Die Motorik des Bewegungsapparates enthält drei untrennbare Komponenten: Aufrichtungs- und Gleichgewichtsmechanismen, die eine Aufrichtung des Rumpfes entgegen der Schwerkraft und eine Veränderung des Rumpfschwerpunktes, eine ausgewogene automatische Steuerung der Körperlage (posturale Reaktivität) und die phasische Beweglichkeit der Muskeln mit gegebener Winkelbewegung zwischen Segmenten der Gliedmaßen und dem Achsorgan (Kopf und Wirbelsäule) ermöglichen, wobei der Winkelbereich bei einer Bewegung nach vorne bei jeder Lokomotionsweise genau festgelegt ist.

Posturale Aktivität, zu der Aufrichtungs- und Gleichgewichtsreflexe sowie Haltungsautomatik gehören, ist eine genetisch gegebene Fähigkeit zur koordinierten Körperhaltung, die sich bereits von Geburt an beobachten lässt.

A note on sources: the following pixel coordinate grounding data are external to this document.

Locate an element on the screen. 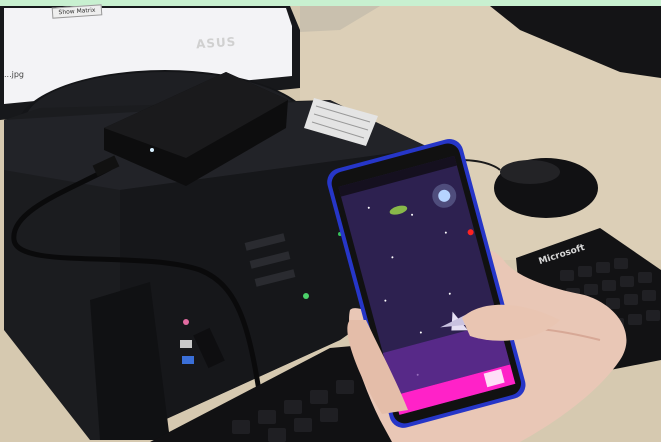  monitor-brand-logo: ASUS is located at coordinates (216, 43).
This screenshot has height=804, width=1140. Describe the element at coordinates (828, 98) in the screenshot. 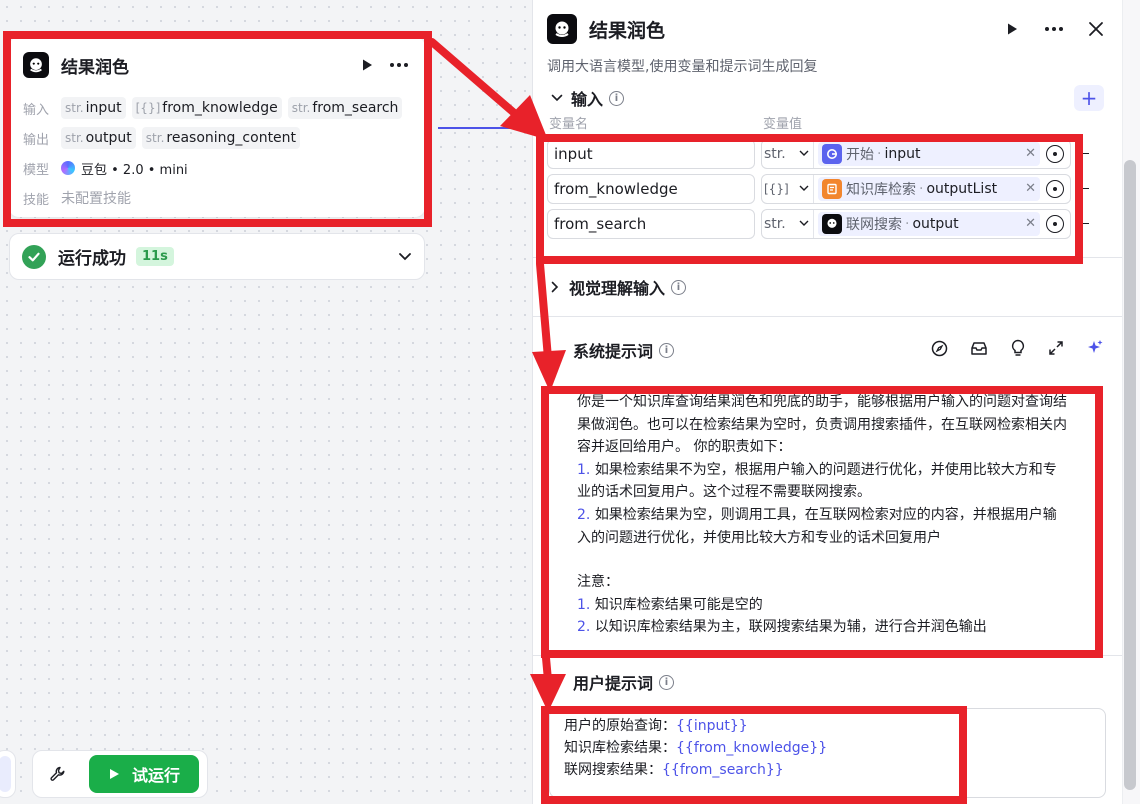

I see `input-section-header: 输入 i +` at that location.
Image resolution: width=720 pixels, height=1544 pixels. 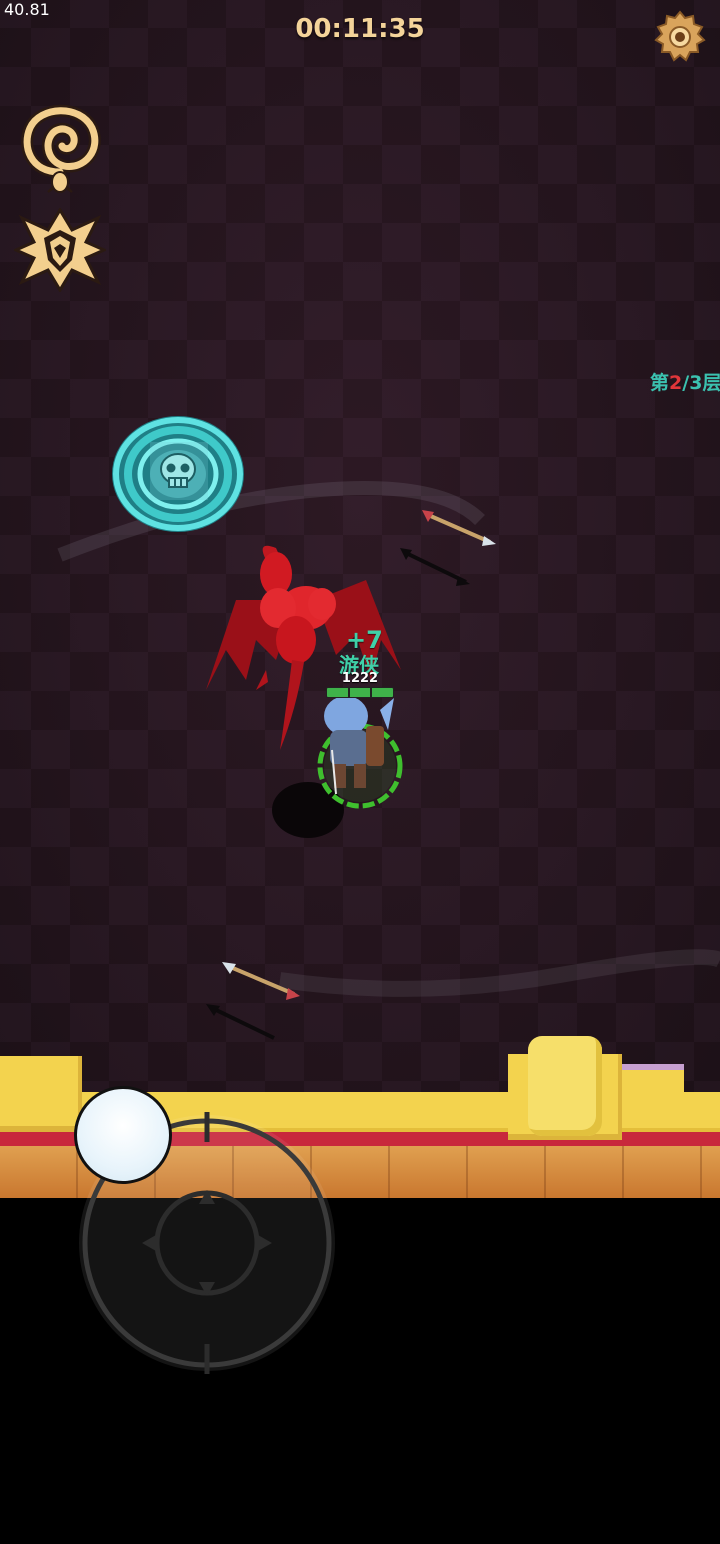 I want to click on spiral-skill-icon, so click(x=60, y=148).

Siehe V. Vojta 1994:1 „Diese Fähigkeit wurde zum ersten Mal von Aršavskij und Krjučkova (1955, in Kolárova, 1968) beschrieben, die bewiesen haben, dass sich ein Neugeborener „fließend“ und koordiniert umdrehen kann, wenn er in Rückenlage in einem dunklen Raum von einem sich langsam bewegenden Licht stimuliert wird. Dann dreht er sich in Richtung des Lichtes. Er verfolgt den Lichtstrahl, und sein Körper wechselt ohne globale Bewegung fließend von einer asymmetrischen Körperlage in die andere. Es ist eine Spiegelungs- und reziproke Tätigkeit. Ohne davon zu wissen, haben Aršavskij und Krjučkova bewiesen, dass ein Neugeborener die Fähigkeit zur koordinierten Steuerung der Körperhaltung hat. Das neugeborene Kind verfügt über eine posturale Aktivität. Die Autoren haben durch diesen Test bewiesen, dass der motorische Verlauf des Umdrehens von der Rücken- in die Seitenlage keine erlernte Bewegung ist. Sie sprachen jedoch nur von der optischen Orientierung des Neugeborenen.“

Wird beim Neugeborenen die sog. „holokinetische Beweglichkeit“ beobachtet, handelt es sich um die Antwort des unreifen ZNS des Neugeborenen auf einen unangemessenen Impuls, also nicht um seine Unfähigkeit, die posturale Aktivität zu steuern.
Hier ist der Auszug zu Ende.